We applied different techniques to improve convergence. One common way is to contribute the weights in the loss function multiplied by a coefficient called weight decay46 to encourage the weights to become small. For Stochastic Gradient Decent (SGD) algorithm, weight decay regularization is equivalent to \({\ell}_{2}\) regularization of the loss function. This can be formally expressed regarding \(\frac{\eta }{2\alpha }{\Vert {\varvec{w}}\Vert }_{2}^{2}\) as the regularization term \({\mathcal{T}}({\varvec{w}})\) in Eq. (5), where \(\eta\) and \(\alpha\) are weight decay and learning rate parameters respectively. As stated in45, For adaptive gradient-based methods (Adam44, AdaGrad47, AMSGrad48, etc.), this resemblance is not valid since with \({\ell}_{2}\) regularization, the regularizer takes the sums of the gradient of the loss function and the gradient of the regularizer into account, while with weight decay regularization, only the gradient of the loss function needs to be adopted with the regularizer. Therefore, a modified variant of Adam optimizer called AdamW is proposed that decouples loss-based gradient updates in Adam and weight decay, which substantially improves the regularization efficiency45. It is demonstrated that decoupled weight decay regularization not only provides flexibility for hyperparameter tuning, but also improves generalization for different experimental settings.

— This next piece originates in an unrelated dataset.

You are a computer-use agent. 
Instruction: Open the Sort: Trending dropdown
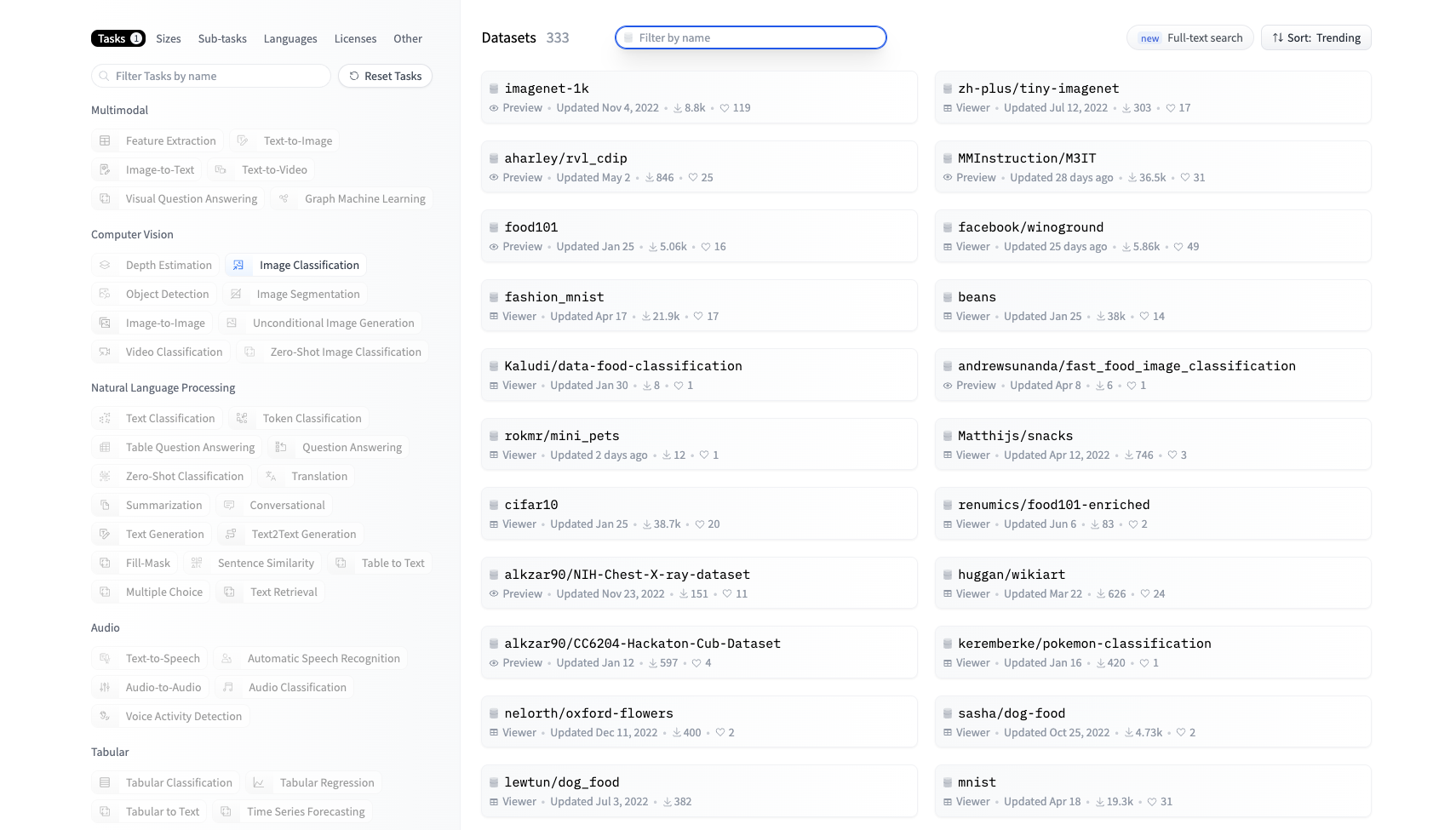(1316, 38)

In order to further improve convergence, regularization is extended by introducing randomness to the model parameters. We applied randomization in two ways: first, by adding random noise to the initial fixed random tensor, and second, by multiplying a periodically varying coefficient \((>1)\) to the generated intensity image, which effectively perturbs the parameters of the network. Periodic random perturbations enable the neural network to give more emphasis to robust features across detailed environments. We observed that applying random perturbations to the model parameters significantly accelerates convergence and gives rise to reconstructions with more meaningful information.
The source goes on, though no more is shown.